**What you need to do**
Retype all of the records precisely.

**Provided records**

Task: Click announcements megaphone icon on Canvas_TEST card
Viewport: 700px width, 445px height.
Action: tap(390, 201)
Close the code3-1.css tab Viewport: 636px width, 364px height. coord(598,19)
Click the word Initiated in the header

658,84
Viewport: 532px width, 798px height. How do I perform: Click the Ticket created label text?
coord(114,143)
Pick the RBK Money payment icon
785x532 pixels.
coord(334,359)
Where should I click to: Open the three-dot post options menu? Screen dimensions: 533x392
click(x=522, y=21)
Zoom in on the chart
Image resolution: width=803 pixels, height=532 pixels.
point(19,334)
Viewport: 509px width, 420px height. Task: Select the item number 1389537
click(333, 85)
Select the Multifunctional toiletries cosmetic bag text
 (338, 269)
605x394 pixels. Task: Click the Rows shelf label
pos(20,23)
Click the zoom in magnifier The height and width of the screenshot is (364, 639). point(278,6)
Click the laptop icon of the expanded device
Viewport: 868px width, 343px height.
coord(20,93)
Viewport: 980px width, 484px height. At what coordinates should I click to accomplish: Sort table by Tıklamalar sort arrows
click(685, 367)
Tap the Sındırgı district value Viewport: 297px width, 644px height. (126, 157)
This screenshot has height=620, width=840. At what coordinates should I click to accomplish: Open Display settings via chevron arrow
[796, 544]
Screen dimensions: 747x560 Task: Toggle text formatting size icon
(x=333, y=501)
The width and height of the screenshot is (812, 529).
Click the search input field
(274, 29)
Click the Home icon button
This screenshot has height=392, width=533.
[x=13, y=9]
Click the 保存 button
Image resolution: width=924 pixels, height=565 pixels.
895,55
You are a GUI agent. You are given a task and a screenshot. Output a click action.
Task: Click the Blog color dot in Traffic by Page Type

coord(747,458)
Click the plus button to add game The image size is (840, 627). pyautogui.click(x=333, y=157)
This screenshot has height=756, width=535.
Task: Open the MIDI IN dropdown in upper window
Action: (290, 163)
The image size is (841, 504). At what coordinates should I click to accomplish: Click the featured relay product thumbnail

**Answer box**
Task: Click announcements megaphone icon on Canvas_TEST card
Viewport: 700px width, 445px height.
Action: tap(390, 201)
Close the code3-1.css tab Viewport: 636px width, 364px height. coord(598,19)
Click the word Initiated in the header

658,84
Viewport: 532px width, 798px height. How do I perform: Click the Ticket created label text?
coord(114,143)
Pick the RBK Money payment icon
785x532 pixels.
coord(334,359)
Where should I click to: Open the three-dot post options menu? Screen dimensions: 533x392
click(x=522, y=21)
Zoom in on the chart
Image resolution: width=803 pixels, height=532 pixels.
point(19,334)
Viewport: 509px width, 420px height. Task: Select the item number 1389537
click(333, 85)
Select the Multifunctional toiletries cosmetic bag text
 (338, 269)
605x394 pixels. Task: Click the Rows shelf label
pos(20,23)
Click the zoom in magnifier The height and width of the screenshot is (364, 639). point(278,6)
Click the laptop icon of the expanded device
Viewport: 868px width, 343px height.
coord(20,93)
Viewport: 980px width, 484px height. At what coordinates should I click to accomplish: Sort table by Tıklamalar sort arrows
click(685, 367)
Tap the Sındırgı district value Viewport: 297px width, 644px height. (126, 157)
This screenshot has height=620, width=840. At what coordinates should I click to accomplish: Open Display settings via chevron arrow
[796, 544]
Screen dimensions: 747x560 Task: Toggle text formatting size icon
(x=333, y=501)
The width and height of the screenshot is (812, 529).
Click the search input field
(274, 29)
Click the Home icon button
This screenshot has height=392, width=533.
[x=13, y=9]
Click the 保存 button
Image resolution: width=924 pixels, height=565 pixels.
895,55
You are a GUI agent. You are given a task and a screenshot. Output a click action.
Task: Click the Blog color dot in Traffic by Page Type

coord(747,458)
Click the plus button to add game The image size is (840, 627). pyautogui.click(x=333, y=157)
This screenshot has height=756, width=535.
Task: Open the MIDI IN dropdown in upper window
Action: (290, 163)
The image size is (841, 504). At what coordinates should I click to accomplish: Click the featured relay product thumbnail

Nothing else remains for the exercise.